Work required: Search the data below for the string "agent". Extract every line that contains it.

Records provided:
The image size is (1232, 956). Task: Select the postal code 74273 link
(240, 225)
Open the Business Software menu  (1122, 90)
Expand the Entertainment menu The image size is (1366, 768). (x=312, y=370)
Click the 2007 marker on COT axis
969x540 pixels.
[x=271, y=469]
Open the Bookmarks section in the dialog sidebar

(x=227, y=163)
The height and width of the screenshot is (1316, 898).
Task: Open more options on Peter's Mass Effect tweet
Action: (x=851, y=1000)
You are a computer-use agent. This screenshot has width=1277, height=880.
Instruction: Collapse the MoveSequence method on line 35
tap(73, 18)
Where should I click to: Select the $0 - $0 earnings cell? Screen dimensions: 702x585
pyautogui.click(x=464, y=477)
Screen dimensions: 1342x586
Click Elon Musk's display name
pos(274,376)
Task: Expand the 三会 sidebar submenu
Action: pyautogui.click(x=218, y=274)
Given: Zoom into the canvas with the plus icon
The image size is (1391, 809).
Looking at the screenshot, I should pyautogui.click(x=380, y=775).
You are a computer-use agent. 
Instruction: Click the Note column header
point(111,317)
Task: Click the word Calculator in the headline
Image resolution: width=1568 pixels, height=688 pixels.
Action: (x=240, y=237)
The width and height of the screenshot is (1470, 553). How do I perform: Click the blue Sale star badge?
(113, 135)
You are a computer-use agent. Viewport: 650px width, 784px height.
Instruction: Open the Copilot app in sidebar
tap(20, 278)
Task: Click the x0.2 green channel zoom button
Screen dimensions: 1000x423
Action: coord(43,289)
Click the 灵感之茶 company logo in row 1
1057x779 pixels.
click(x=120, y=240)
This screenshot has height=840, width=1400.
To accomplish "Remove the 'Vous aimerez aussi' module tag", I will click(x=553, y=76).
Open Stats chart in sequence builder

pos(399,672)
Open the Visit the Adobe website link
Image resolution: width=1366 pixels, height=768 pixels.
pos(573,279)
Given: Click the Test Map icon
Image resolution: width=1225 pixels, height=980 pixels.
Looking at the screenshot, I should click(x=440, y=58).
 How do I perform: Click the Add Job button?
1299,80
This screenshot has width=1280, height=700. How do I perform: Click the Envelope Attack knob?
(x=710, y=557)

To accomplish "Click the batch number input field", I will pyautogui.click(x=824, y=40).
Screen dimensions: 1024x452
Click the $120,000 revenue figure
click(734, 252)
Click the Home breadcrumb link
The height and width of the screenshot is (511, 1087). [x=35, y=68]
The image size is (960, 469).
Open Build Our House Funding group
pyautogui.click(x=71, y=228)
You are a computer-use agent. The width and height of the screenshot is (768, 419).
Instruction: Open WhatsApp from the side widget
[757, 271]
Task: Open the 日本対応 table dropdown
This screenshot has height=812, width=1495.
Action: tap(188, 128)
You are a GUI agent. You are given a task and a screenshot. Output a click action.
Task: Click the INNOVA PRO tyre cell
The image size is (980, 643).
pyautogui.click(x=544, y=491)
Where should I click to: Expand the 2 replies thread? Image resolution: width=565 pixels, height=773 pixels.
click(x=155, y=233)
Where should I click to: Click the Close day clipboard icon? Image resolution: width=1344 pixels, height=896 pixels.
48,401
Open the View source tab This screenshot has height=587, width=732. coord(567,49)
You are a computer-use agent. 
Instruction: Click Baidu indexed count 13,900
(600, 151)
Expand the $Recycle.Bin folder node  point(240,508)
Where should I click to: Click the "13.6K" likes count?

Solution to the exercise:
You are a computer-use agent. This screenshot has width=1277, height=880.
You are a computer-use agent. 
You are a computer-use agent. Viewport: 650px width, 784px height.
You are a computer-use agent. The width and height of the screenshot is (768, 419).
You are a GUI agent. You are given a task and a screenshot. Output a click action.
You are a computer-use agent. 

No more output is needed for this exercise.